-- start Selected passage --
Carrol Mercantile Co. v. Folmar.
Trover.
(Decided December 16, 19915.
7 0South. 985.)
1. Trover; Action by Mortgagee; Estoppel. — Where a mortgagee had held mortgages upon the crops of the same mortgagor for about eight years, and during that time the mortgagor had sold the cotton when' and to whom he saw fit without consulting the mortgagee, and had paid the proceeds to the mortgagee, but the mortgagee had never authorized the sale of the bale of cotton in suit, nor received its proceeds, and there was a balance due on the mortgage from the mortgagee to him, he was not estopped from suing the purchaser for a conversion.
2. Sale; Bona Fide Purchaser; Notice. — The registration of a chattel mortgage in the probate office of the county in which the property mortgaged is situated was notice to all the world, including subpurchasers, under §§ 3373, 3386, Code 1907.
Appeal from Pike Law Court.
Heard before Hon. T. L. Borum.
Trover by W. B. Folmar against the J. S. Carroll Mercantile Company for a bale of cotton. Judgment for plaintiff and defendant appeals.
Affirmed.
A. B. Foster, for appellant. C. C. Brannen, for appellee.
[MAJORITY — PELHAM, P. J.]
PELHAM, P. J.
This suit was for the conversion of a bale of cotton, and was tried on the issues made under a plea of the general issue.
-- end Selected passage --
--- Set exercise a ---
From the records, print every line from the one containing "Given: Switch to the Effects (エフェクト) panel" through the end of the records, and leave out the pictures.
-- start Supplied data --
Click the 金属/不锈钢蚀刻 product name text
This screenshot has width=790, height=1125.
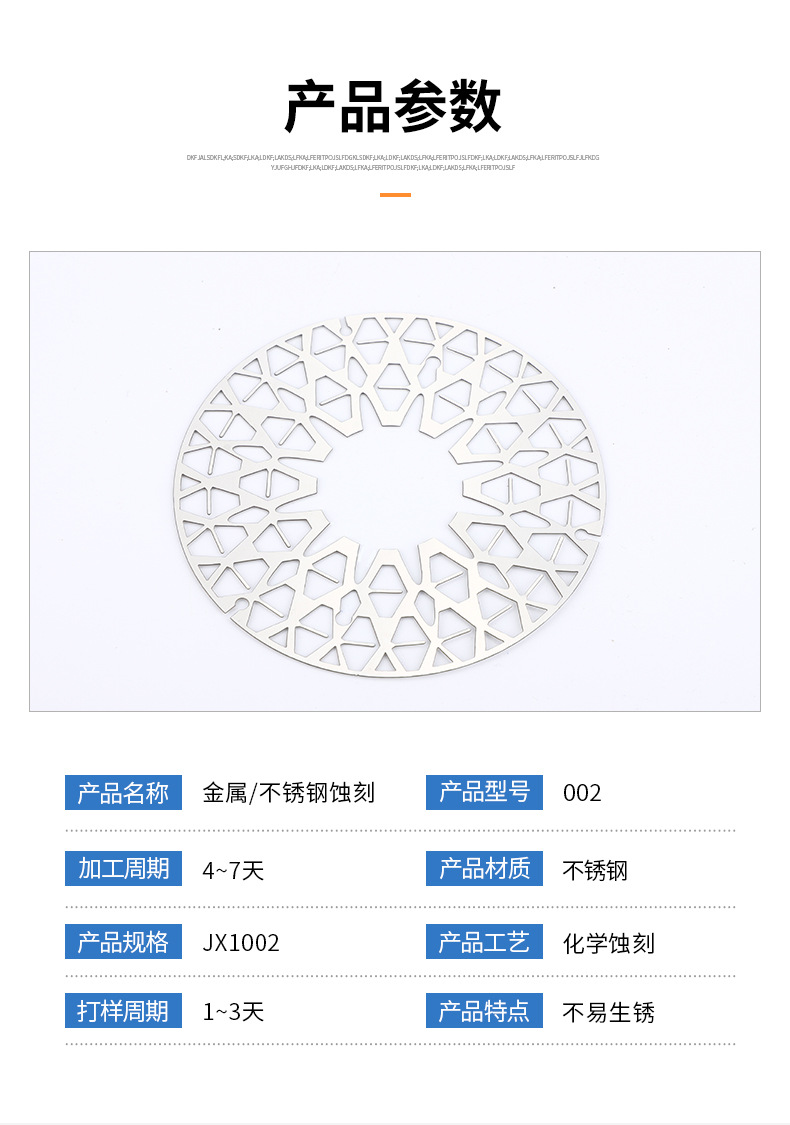tap(288, 793)
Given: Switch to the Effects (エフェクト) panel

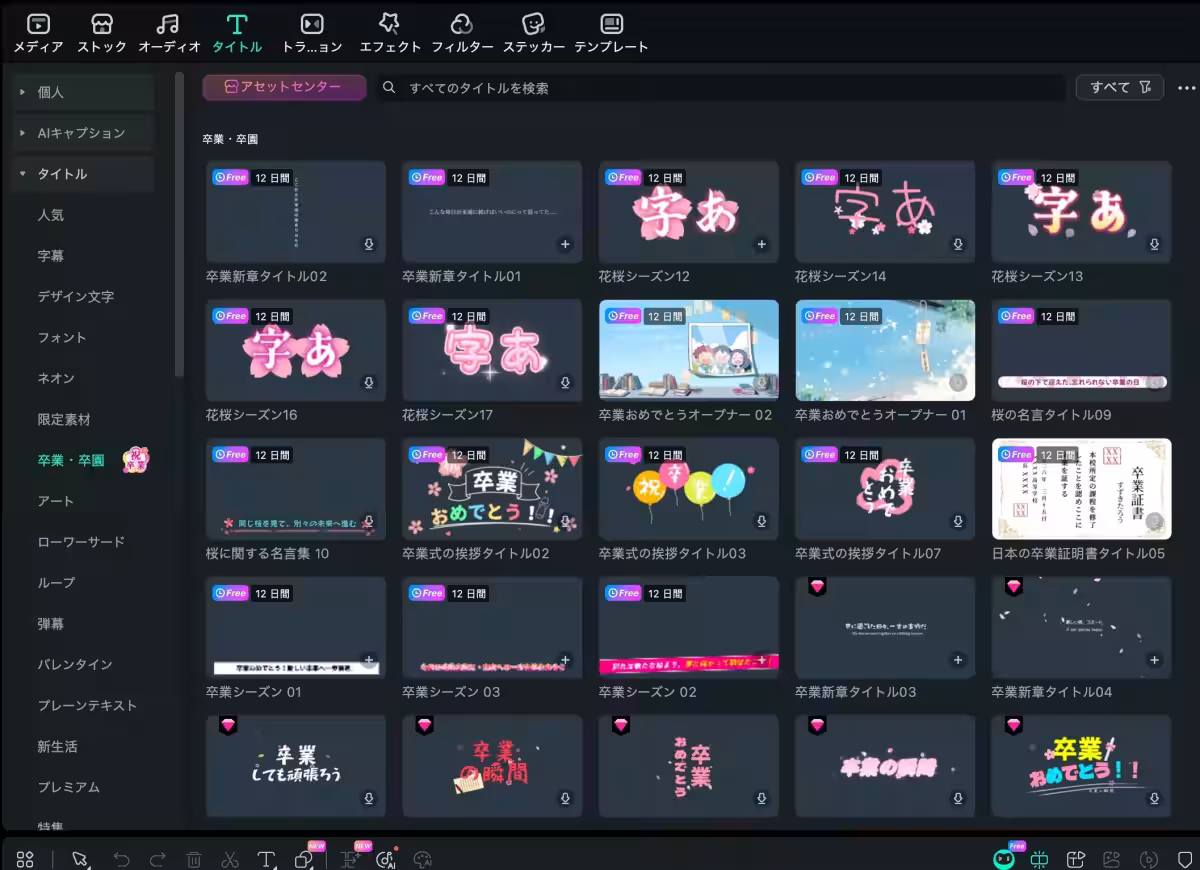Looking at the screenshot, I should [390, 32].
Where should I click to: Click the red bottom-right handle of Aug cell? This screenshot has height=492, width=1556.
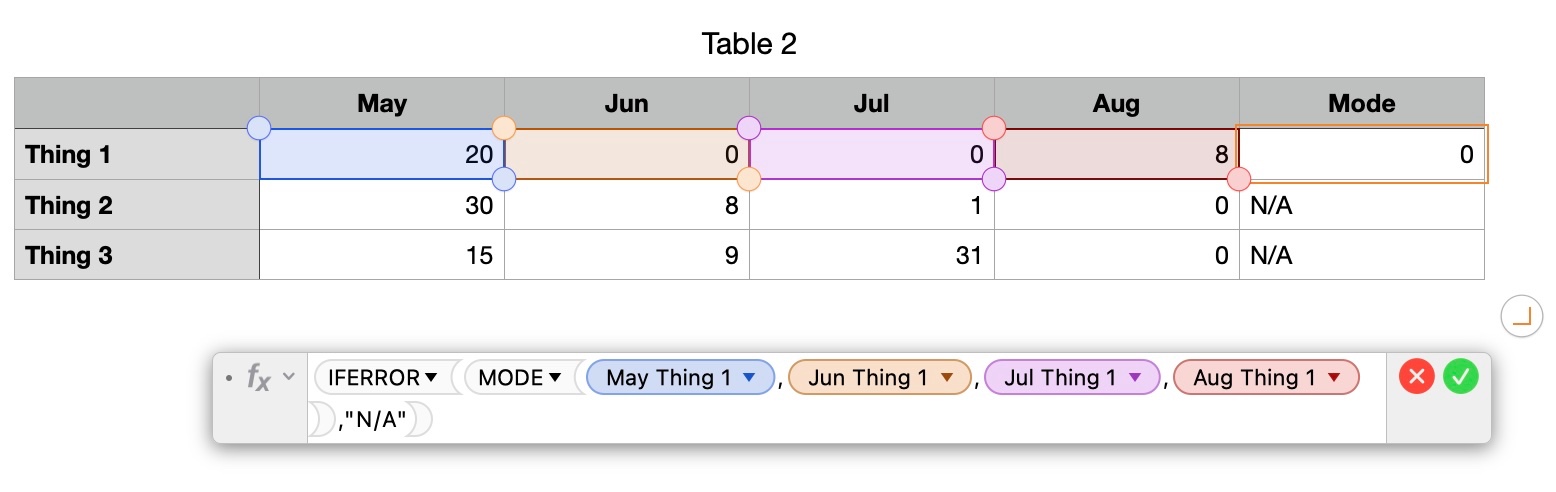click(x=1239, y=179)
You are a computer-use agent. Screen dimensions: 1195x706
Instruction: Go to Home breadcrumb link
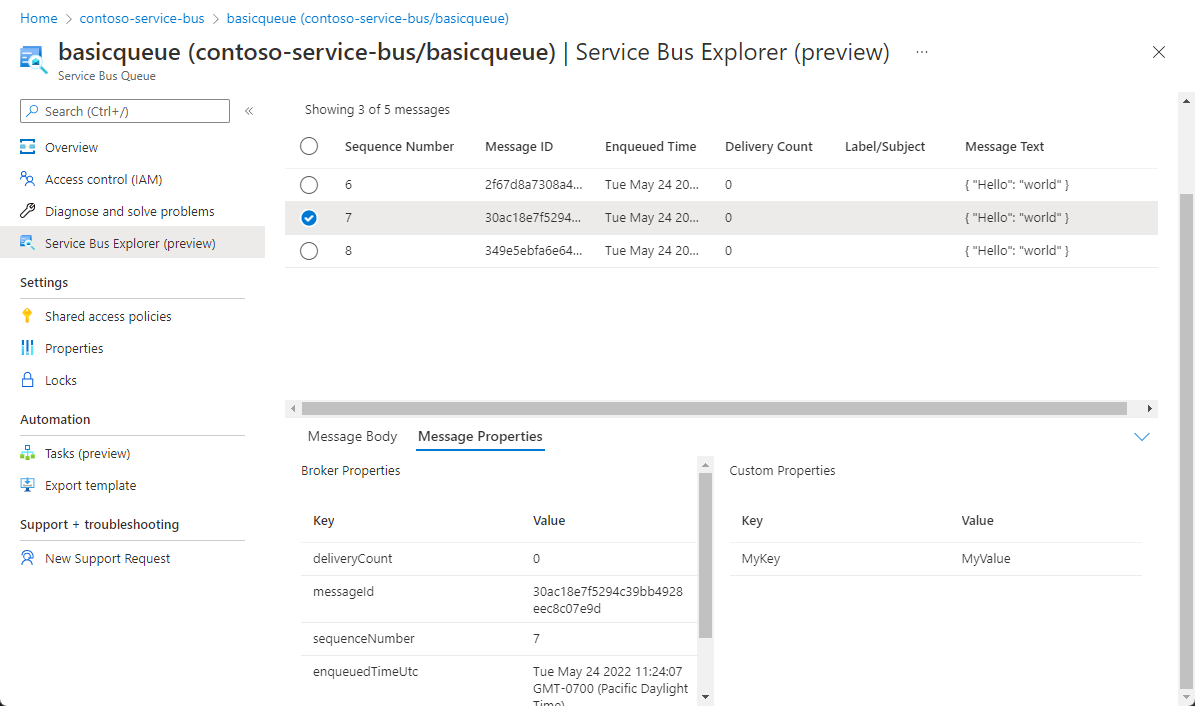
-- end Supplied data --
--- Set exercise b ---
Restate the paragraph of the case report that begins "2. Sale; Bona Fide Purchaser; Notice." as a short list, keeping its main facts.

--- Answer a ---
Given: Switch to the Effects (エフェクト) panel

Looking at the screenshot, I should [390, 32].
Where should I click to: Click the red bottom-right handle of Aug cell? This screenshot has height=492, width=1556.
click(x=1239, y=179)
You are a computer-use agent. Screen dimensions: 1195x706
Instruction: Go to Home breadcrumb link

--- Answer b ---
- Topic: sale, bona fide purchaser, and notice
- Act: registering a chattel mortgage in the probate office
- Place: the county where the mortgaged property is situated
- Effect: notice to all the world, subpurchasers included
- Authority: §§ 3373 and 3386, Code 1907